* REQUIRED ACTION
Go through the lines below and copy each one that holds the string "agent".

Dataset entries
+++
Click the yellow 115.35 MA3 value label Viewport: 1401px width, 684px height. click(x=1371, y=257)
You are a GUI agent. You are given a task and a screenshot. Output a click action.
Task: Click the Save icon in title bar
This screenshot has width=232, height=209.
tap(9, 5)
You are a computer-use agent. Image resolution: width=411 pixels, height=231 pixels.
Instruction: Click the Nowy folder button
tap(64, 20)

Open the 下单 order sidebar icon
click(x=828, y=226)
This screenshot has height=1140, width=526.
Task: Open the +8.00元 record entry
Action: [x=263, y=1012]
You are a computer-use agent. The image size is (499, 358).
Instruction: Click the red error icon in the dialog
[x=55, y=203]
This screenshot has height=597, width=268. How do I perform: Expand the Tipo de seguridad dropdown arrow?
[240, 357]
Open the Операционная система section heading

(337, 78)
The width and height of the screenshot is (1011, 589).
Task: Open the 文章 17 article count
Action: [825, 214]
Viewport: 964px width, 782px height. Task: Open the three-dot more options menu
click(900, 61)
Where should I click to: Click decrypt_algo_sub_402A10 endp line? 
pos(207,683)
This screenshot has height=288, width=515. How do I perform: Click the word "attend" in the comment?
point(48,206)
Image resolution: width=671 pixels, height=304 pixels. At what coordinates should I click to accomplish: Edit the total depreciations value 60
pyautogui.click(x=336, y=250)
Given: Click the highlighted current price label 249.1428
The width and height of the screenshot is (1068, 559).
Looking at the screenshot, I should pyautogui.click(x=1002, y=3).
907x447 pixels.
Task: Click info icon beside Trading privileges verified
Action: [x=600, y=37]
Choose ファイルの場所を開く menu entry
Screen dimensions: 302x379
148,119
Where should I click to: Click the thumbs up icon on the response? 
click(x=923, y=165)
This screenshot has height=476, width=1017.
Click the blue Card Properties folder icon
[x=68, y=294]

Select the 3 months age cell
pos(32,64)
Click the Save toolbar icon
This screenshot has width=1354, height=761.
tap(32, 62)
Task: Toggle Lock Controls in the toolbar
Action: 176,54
+++
* ANSWER FOR THE TASK
You are a GUI agent. You are given a task and a screenshot. Output a click action.
You are a computer-use agent. Image resolution: width=411 pixels, height=231 pixels.
You are a computer-use agent. The image size is (499, 358).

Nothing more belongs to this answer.